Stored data
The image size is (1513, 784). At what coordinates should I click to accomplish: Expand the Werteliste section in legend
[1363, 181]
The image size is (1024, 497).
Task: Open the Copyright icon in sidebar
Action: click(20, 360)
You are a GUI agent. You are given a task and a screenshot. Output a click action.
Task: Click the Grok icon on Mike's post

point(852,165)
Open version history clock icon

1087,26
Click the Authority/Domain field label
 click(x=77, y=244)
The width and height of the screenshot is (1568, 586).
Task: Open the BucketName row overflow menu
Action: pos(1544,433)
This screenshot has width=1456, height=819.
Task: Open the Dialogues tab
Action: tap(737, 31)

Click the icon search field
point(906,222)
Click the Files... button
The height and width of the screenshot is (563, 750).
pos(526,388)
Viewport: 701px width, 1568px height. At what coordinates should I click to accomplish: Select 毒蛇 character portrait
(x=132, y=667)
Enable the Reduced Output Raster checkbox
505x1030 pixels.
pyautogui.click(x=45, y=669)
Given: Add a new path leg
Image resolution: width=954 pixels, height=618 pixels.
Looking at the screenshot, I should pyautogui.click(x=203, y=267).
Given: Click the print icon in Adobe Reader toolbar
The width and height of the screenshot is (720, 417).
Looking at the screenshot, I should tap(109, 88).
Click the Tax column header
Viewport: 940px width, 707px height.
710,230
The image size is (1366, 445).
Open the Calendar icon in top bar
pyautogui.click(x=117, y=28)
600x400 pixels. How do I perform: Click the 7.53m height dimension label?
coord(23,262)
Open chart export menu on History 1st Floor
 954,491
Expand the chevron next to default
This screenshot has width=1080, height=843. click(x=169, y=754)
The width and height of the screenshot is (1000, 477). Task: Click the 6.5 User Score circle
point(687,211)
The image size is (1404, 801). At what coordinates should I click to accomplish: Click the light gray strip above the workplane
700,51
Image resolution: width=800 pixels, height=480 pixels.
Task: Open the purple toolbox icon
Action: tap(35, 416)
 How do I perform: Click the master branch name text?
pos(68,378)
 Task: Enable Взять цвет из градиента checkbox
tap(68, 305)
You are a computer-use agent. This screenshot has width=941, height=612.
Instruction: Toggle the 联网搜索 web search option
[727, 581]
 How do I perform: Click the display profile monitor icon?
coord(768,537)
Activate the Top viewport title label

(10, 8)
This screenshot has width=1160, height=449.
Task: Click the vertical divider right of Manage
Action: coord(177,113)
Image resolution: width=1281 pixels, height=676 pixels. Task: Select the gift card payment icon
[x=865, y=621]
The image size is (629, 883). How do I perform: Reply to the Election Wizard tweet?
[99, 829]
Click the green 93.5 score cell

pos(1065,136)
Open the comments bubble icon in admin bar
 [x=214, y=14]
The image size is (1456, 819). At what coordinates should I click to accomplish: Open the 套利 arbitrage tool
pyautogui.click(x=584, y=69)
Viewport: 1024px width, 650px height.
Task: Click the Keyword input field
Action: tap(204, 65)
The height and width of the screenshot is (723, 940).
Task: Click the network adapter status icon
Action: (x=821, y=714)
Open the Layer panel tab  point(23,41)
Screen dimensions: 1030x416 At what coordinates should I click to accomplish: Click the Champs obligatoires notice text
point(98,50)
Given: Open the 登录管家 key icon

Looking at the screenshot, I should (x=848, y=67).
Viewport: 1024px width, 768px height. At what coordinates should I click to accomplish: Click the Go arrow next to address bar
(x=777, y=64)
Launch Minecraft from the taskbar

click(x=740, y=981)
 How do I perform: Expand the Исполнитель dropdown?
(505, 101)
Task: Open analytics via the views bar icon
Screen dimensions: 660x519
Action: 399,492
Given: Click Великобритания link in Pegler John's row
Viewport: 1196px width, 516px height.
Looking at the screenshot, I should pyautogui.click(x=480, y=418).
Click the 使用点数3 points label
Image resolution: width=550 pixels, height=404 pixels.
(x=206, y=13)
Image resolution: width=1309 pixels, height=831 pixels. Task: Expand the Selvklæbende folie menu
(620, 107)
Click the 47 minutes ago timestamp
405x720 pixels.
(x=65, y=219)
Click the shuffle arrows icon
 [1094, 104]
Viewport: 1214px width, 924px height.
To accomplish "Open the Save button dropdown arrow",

- _Aim of the exercise_: Among the lines above, the ones holding the word "agent" must be counted; only that count is to be given.

- _Answer for this exercise_: 2